Diluire il terreno di coltura con un agente antimitotico per prevenire la crescita eccessiva gliale. Dopo quattro giorni in vitro, è possibile osservare che i neuroni attaccati all'interno del PD DL codificano macchie di 600 micron quadrate dopo 14 giorni. Nella cultura, il neurone ha stabilito spontaneamente una connessione all'interno dei moduli e tra i moduli che formano reti funzionali attive.

Sono stati osservati circuiti neuronali di 300 micron quadrati mantenendo la stessa concentrazione di placcatura. L'imaging del calcio è stato eseguito utilizzando un obiettivo Forex per un'ampia attività nelle reti coltivate. Tra i moduli verde e rosa si vede un numero maggiore di connessioni mentre i moduli blu e rosso sono meno collegati agli altri moduli.

Viene mostrato un grafico dell'insorgenza degli eventi di calcio per un film acquisito a 30 hertz con un'immagine da 1 milione di pixel. I moduli verde e rosa erano altamente sincronizzati, mentre i moduli blu e rosso erano meno. Una rete modulare corticale composta da tre circuiti distinti è stata registrata a 21 giorni in vitro.

Utilizzando un MEA, si è scoperto che i circuiti neuronali a circa 600 micron di distanza sono interconnessi. La loro attività elettrofisiologica è stata ricostruita.

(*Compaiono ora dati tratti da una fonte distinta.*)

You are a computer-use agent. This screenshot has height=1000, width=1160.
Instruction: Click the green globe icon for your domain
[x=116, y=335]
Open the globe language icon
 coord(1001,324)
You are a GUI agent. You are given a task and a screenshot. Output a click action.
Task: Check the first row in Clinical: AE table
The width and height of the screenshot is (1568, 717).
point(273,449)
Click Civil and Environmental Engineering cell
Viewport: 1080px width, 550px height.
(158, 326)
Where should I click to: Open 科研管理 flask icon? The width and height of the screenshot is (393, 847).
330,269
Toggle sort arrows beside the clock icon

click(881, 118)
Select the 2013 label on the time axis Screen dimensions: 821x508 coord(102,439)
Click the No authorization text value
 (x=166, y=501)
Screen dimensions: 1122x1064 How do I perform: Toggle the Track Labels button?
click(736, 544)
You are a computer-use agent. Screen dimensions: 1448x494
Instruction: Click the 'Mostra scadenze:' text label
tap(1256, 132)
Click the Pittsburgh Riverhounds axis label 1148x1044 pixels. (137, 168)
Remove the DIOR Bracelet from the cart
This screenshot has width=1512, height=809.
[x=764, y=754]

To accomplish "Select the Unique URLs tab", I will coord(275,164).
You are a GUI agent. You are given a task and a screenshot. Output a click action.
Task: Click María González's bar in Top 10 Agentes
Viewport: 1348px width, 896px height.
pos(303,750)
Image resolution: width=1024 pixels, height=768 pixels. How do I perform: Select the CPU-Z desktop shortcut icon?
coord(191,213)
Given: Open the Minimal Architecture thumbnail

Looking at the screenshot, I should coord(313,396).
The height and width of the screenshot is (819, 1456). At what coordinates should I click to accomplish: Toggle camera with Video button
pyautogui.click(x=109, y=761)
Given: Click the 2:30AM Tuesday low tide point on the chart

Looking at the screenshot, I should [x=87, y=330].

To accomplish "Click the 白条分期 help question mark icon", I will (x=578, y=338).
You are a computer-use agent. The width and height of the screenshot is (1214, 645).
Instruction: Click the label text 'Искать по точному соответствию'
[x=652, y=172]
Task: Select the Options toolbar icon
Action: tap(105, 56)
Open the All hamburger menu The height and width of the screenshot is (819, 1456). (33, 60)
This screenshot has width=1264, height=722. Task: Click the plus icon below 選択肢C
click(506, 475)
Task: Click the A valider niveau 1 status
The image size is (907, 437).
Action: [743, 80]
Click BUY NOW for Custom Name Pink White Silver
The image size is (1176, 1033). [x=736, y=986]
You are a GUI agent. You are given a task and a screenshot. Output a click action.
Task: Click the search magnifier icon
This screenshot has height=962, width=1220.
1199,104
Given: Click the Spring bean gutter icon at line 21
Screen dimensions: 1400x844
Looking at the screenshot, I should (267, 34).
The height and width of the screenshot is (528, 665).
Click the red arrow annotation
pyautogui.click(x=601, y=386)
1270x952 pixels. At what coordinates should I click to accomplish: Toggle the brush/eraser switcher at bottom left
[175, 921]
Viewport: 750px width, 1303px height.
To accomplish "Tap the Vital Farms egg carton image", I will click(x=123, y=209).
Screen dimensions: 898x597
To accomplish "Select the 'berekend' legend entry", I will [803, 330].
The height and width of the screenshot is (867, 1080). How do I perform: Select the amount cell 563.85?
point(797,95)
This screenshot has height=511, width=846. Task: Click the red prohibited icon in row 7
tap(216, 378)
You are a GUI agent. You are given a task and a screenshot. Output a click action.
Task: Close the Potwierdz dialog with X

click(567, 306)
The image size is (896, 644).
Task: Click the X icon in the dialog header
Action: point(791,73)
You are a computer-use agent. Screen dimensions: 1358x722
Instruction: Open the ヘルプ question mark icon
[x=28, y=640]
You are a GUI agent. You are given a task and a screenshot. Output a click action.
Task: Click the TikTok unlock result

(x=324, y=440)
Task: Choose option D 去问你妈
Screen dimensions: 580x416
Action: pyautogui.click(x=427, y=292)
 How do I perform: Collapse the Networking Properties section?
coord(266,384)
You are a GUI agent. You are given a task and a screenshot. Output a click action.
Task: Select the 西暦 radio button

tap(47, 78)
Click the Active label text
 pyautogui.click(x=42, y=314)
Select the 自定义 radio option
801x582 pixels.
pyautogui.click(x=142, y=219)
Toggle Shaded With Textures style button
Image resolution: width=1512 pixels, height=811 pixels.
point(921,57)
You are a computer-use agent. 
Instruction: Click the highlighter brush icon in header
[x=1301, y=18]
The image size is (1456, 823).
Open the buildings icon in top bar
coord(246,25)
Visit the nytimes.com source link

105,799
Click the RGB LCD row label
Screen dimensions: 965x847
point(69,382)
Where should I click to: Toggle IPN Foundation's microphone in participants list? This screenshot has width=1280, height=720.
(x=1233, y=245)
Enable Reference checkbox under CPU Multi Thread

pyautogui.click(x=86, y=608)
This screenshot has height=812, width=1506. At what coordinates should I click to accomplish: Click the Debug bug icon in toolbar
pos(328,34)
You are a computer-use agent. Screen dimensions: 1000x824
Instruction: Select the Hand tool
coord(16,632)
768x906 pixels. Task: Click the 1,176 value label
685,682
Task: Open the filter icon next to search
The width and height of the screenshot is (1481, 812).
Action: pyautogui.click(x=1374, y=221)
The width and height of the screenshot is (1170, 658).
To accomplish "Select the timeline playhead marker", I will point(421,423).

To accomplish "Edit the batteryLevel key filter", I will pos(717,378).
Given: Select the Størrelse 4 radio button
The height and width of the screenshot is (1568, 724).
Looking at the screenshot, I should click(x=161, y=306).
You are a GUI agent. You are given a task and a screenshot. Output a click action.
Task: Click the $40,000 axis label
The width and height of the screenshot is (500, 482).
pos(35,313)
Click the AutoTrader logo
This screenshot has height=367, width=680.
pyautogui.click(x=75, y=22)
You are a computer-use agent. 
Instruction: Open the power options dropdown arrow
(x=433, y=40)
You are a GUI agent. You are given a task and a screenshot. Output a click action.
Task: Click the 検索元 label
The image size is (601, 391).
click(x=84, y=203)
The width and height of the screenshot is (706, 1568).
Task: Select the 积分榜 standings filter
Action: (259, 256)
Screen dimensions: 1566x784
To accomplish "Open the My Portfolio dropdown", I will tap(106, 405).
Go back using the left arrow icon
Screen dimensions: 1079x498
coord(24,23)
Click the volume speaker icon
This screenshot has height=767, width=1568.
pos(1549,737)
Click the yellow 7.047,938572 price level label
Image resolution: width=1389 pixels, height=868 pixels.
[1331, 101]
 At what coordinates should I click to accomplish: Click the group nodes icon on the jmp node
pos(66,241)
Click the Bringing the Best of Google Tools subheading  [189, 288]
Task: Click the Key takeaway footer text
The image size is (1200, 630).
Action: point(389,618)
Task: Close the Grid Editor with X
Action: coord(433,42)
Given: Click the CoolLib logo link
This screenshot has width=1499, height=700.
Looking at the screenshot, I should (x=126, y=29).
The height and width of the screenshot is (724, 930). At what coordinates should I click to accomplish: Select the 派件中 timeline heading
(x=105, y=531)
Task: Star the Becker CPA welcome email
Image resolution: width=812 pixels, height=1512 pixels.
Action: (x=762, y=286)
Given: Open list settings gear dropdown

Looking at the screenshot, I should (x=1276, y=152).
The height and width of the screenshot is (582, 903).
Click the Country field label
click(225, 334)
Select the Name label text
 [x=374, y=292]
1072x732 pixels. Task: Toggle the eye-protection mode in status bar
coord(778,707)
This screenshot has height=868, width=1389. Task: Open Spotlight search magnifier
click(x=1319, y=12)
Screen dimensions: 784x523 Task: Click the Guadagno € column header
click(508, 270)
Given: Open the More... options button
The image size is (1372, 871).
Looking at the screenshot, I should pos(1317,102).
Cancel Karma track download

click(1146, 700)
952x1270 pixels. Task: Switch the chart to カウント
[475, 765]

Utilizzando un preciso algoritmo di rilevamento dei picchi di temporizzazione, è stato realizzato un grafico del roster di cinque minuti di questi dati con dati cluster codificati a colori.

In questo modo si ottiene un confronto tra l'intera rete e l'attività di un singolo cluster e si ottiene una visione approfondita della sincronia all'interno del cluster. Dopo aver visto questo video, dovresti avere una buona comprensione di come preparare gli stencil PDM e usarli per modellare l'adesione delle cellule neurogliali portando alla creazione di una rete modale funzionale.